Ltome-Katip: Indigenous-Led Labelling for Inclusive AI in Addressing Human-Wildlife Conflict and Climate Change

Principal Investigator(s)

Research Team Members

Diana Mastracci
Titus Letaapo
Mario Vargas

Project Description

The Ltome-Katip Project is an Indigenous-led initiative aimed at producing labeled data in support of machine learning applications for remote sensing analysis. The project is being implemented simultaneously in two geographically and culturally distinct regions to address issues of human-wildlife conflict. These are the Namunyak Conservancy in Samburu, Kenya, and the Shuar Territory in the Ecuadorian Amazon, Ecuador. In Kenya the main target is elephants (Ltome) and in Ecuador the main target is rats (Katip).

The project employs acoustic sensors, camera traps, and weather stations to collect bio-acoustic data, images, and environmental parameters. By incorporating Indigenous knowledge from the Samburu (and Shuar) communities, the Ltome-Katip Project uniquely labels animal sounds, creating culturally grounded datasets.

The project has collected more than 1.3 million one minute audio files in Kenya and Ecuador along with hundreds of camera trap images and weather data. The analysis of these acoustic data is ongoing and is performed using the Arbimon (arbimon.org) cloud platform for the data labeling. The labels generated from the acoustic data are collated with the weather and camera trap data to facilitate machine learning applications.

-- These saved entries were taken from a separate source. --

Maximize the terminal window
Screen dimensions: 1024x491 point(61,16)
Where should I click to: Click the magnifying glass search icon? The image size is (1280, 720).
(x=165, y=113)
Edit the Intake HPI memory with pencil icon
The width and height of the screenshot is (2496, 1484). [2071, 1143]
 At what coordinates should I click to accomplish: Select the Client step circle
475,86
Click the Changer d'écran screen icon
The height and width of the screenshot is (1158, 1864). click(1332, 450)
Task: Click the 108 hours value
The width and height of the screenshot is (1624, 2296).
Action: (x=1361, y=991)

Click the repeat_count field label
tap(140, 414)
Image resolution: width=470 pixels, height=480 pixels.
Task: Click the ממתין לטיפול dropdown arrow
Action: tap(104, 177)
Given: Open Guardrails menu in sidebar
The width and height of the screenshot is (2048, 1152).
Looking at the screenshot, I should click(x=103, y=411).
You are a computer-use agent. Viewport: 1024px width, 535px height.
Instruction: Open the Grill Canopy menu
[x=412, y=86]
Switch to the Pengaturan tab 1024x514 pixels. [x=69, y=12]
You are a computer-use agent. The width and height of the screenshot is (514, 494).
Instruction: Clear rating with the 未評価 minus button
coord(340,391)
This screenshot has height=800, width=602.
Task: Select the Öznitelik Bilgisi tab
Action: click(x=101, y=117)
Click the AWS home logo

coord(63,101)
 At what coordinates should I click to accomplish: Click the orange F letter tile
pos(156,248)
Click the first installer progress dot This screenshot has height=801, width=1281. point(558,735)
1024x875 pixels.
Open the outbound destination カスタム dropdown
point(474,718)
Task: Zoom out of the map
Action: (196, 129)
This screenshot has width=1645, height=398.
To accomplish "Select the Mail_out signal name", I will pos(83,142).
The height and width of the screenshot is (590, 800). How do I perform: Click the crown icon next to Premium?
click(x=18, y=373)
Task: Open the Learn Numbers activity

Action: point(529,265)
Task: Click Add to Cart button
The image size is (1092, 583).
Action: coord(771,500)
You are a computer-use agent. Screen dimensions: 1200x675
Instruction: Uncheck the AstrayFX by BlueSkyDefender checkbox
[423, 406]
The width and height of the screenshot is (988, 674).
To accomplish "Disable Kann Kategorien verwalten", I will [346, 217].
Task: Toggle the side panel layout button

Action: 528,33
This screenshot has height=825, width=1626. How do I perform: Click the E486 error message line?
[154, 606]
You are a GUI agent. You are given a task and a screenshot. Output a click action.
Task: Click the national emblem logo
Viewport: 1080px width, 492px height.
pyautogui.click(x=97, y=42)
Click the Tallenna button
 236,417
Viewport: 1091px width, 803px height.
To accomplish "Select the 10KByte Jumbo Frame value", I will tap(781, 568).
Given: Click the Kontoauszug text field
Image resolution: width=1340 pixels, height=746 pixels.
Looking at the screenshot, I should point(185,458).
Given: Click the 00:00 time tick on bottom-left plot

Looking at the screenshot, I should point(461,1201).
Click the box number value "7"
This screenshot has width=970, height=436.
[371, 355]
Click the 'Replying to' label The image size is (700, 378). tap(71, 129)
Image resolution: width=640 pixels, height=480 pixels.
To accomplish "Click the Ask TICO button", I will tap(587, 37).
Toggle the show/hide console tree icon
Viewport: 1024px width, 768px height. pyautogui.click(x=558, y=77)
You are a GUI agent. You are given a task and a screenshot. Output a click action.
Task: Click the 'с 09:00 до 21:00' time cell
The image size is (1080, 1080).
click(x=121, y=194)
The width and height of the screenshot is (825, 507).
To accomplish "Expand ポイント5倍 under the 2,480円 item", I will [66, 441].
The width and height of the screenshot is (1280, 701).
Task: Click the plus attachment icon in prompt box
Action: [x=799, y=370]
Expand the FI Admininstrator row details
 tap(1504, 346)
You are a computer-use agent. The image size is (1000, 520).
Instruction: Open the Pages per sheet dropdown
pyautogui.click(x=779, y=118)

Researchers and community members from a Shuar community of the Amazon in eastern Ecuador.

Figure 1: Researchers and community members from a Shuar community of the Amazon in eastern Ecuador.

Researchers from the Samburu community at Reteti Elephant Sanctuary in northern Kenya attending a training session on camera traps.

Figure 2: Researchers from the Samburu community at Reteti Elephant Sanctuary in northern Kenya attending a training session on camera traps.